The key to get it to work for me was to make sure the base snowball is very close to the end of the path. If your smaller snowball goes off the path at all, it won't be the correct size!


----------



## Fantasyland (Dec 13, 2020)

I don't find their disappointment in my failure to make them perfect condescending, I find it fair. I am a dumb baby who can't figure it out, and I've been time travelling like mad. I've easily made 30 snowmen, and 20 of them were "90%". I don't understand how I can continuously get so close but never even ONCE succeed. Alas. Back to it!


----------



## John Wick (Dec 13, 2020)

Criteria?

I just roll them until they look right, and I've never messed up.

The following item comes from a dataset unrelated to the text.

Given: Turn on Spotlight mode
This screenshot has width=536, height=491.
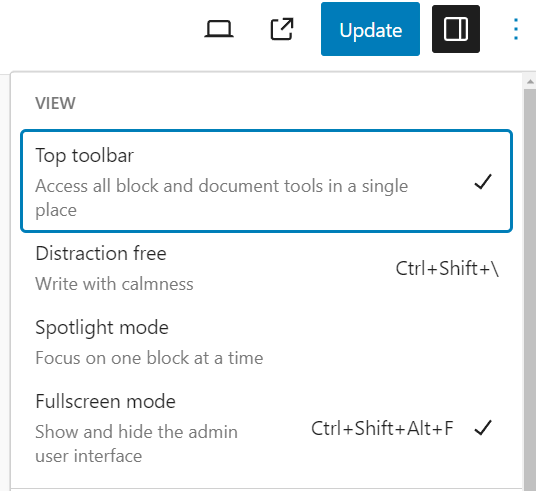Looking at the screenshot, I should pyautogui.click(x=266, y=342).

Just finished my 30th perfect snowman.


----------



## Mr.Fox (Dec 13, 2020)

I'm sure people are frustrated so I don't mean this to come across as bragging, but I have yet to make one that wasn't perfect. I read somewhere that the top of the snowball for the body of the snowman should be even with the top of your villagers eye when standing next to it, and the top of the snowball for the head should line up with the bottom of your villagers ear when standing next to it.
This method hasn't steered me wrong so far.


----------



## iamjohnporter67 (Dec 13, 2020)

All you need to do is build a Large Snowball for the Body and a Medium size Snowball for the head. I know it took me 10 attempts but I was able to make the perfect Snowboy. I practiced more and more and I got better at it.


----------



## Foreverfox (Dec 13, 2020)

coffeedrinker said:


> Yes! I accidentally put the body on the head and the snowboy called me ridiculous. It was a bit much. And I made it right in front of my house, so I am stuck looking at this silly upside snowboy for days. Sometimes when I try to put it together nothing happens. It looks right, but nothing happens when I try to put the two parts together. I have no idea what I am doing wrong, but this process is not my favorite part of the game!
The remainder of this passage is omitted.